=== READING TEXT ===
____________________

The Amended Schedule A/B includes a security deposit of three thousand dollars as opposed to the six thousand dollars the Defendant said he thought it was at the § 341 Meeting. Id. at 34. The Defendant argues that while the security deposit is six thousand dollars, the deposit value is split fifty percent between him and his wife, resulting in the three-thousand-dollar deposit listed on the amended schedules. Def.'s Mot. To Dismiss Mem., 20, ECF No. 5-3. Accepting the Plaintiff's allegation as true, that the Defendant's deposit value is six thousand dollars, the complaint does not show or allege how the filing of the amended schedule was knowingly false. The Plaintiff also does not show how the misstated deposit rises to "an abuse of the bankruptcy system." Campbell, 2012 WL 360031, at *5. As the Trustee observed at the § 341 Meeting, where the Defendant said he thought the deposit was six thousand dollars, the deposit would be exempt. Pl.'s Decl. in Opp'n, Ex. A at 15 ¶¶ 12-16. The Plaintiff fails to plead how the difference in deposit amount, which would be exempt under either value, is an abuse warranting dismissal of a case. Pl.'s Compl. ¶¶ 33-4. ECF No. 1. Schedule J
The Plaintiff alleges that the Defendant's statements on his Schedule J are false, specifically under Part 2 - Ongoing Expenses, Item 4b - Renter's Insurance and Item 12 - Transportation. Pl.'s Compl. ¶¶ 34-5, ECF No. 1. In its complaint, all that the Plaintiff alleges is that "[u]pon information and belief, the Defendant's filed Schedule J, Expenses is knowingly false (i.e. part 2, 4b, and 12)." Id. at ¶ 35. Absent anything else to be said, solely a statement that "[u]pon information and belief" the items on the schedule, which is a sworn statement by the Defendant, are "knowingly false," is nothing more than "legal conclusions masquerading as factual allegations." Bishop v. Lucent Technologies, Inc., 520 F.3d 516, 519 (6th Cir. 2008) (citing Mezibov v. Allen, 411 F.3d 712, 716 (6th Cir. 2005)); Pl.'s Compl. ¶ 35, ECF No. 1.

____________________

Please carry the passage on the bankruptcy schedules forward from its last sentence.

=== EXTRACTED INFORMATION ===
____________________

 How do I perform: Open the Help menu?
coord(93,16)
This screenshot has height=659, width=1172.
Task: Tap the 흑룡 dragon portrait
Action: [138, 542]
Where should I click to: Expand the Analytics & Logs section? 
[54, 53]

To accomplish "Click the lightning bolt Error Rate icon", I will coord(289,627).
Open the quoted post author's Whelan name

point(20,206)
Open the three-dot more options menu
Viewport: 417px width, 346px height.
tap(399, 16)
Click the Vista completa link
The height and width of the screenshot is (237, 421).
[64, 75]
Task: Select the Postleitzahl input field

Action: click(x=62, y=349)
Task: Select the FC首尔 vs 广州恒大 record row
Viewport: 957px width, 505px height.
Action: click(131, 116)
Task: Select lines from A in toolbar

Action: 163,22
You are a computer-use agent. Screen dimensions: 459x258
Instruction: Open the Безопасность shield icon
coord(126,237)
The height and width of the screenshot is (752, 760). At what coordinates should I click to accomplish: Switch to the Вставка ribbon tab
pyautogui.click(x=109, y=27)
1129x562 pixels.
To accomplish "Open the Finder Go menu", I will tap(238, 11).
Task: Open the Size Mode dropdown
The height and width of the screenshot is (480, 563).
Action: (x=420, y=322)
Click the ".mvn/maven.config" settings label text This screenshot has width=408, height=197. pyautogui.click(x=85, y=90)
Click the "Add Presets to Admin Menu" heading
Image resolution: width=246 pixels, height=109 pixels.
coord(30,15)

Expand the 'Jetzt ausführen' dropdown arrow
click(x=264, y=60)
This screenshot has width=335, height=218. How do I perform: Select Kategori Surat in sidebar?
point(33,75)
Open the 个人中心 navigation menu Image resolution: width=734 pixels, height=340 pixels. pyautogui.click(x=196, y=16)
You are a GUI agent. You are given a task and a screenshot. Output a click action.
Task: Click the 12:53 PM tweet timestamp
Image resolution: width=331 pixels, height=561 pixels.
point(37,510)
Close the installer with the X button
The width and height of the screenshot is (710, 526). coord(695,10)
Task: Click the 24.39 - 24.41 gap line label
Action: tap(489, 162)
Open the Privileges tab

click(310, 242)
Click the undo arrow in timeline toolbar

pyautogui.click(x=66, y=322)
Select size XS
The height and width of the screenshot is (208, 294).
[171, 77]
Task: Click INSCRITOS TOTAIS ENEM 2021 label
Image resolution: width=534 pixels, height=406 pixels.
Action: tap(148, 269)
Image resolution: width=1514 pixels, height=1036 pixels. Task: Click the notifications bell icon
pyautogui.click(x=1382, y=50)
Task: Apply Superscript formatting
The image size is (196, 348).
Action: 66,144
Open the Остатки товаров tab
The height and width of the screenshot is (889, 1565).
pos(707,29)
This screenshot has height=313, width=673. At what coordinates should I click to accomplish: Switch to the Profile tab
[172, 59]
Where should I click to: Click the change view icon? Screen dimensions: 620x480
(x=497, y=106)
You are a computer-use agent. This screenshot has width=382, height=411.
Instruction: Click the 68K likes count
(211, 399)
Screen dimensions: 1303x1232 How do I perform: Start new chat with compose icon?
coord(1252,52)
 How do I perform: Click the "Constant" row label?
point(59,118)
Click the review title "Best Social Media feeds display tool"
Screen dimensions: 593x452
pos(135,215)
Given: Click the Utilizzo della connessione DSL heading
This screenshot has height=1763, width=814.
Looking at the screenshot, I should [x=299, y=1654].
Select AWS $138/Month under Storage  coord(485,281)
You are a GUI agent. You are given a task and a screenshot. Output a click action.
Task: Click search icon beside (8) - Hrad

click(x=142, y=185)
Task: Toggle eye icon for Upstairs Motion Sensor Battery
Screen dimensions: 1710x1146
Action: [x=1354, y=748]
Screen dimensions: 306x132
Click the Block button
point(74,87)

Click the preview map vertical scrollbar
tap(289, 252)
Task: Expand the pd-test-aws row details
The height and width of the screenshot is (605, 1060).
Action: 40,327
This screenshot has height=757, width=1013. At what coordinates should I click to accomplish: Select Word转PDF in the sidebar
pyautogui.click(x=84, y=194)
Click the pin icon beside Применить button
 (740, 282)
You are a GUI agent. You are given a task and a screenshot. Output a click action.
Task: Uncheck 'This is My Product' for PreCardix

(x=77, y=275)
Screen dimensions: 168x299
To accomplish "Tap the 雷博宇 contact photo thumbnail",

____________________

=== EXERCISE RESULT ===
The Plaintiff argues that the Item 4b - Renter's Insurance amount listed on the Schedule is false. Pl.'s Compl. ¶ 35, ECF No. 1. The Plaintiff bases this claim on the § 341 Meeting testimony where the Defendant responded that he was unsure of the insurance amount and that his wife knew. Pl.'s Decl. in Opp'n ¶ 24, ECF No. 6. The Plaintiff also claims that the Item 12 -Transportation amount included on the Schedule and testified to at the § 341 Meeting is "seemingly high." Id. at ¶ 23. The Plaintiff finds fault in the Defendant's statement that the transportation expenses were an estimate while he understood that the information to be provided at the § 341 Meeting should be accurate. Id. The Plaintiff offers no facts that, accepted as true, tend to plausibly show that the Defendant falsely stated the renter's insurance on Schedule J. Pl.'s Compl. ¶ 35, ECF No. 1.
The observation that the Defendant claimed that his transportation expenses were an estimate does not support a showing of false testimony. Part 2 of Schedule J itself instructs one to "Estimate Your Ongoing Monthly Expenses." Amended Schedules, at 16 - 17, Pet. 18-36301-cgm, ECF No. 80. Based on the filed Schedule J, removing the Items 4b and 12 expenses ($165 and $427.50, respectively) in totality would still leave the Defendant with a negative monthly income of -$709.75. Id. The Defendant would still be incapable of funding a Chapter 13 plan. The Plaintiff failed to show that any of the alleged "false oaths and accounts" were indeed plausibly false, and if so that they rose to "an abuse of the bankruptcy system." Campbell, 2012 WL 360031, at *5; Pl.'s Compl. ¶ 35, ECF No. 1. § 341 Meeting Testimony
The Plaintiff may argue that its allegation of "false or misleading testimony" at the § 341 Hearing is not a separate allegation and only refers to the issues of the security deposit and Schedule J. If not, this one allegation is the only time the Plaintiff mentions it in its complaint. In the complaint, the Plaintiff never states what, if any, other statements from the Defendant's Testimony it considers to be false or misleading. This statement of "false or misleading" testimony is a legal conclusion without any factual support. As pled, the Plaintiff has alleged no facts that would allow the court to draw the reasonable inference that the Defendant did in fact give false testimony. Iqbal, 556 U.S. at 678, Pl.'s Compl., ¶ 51, ECF No. 1.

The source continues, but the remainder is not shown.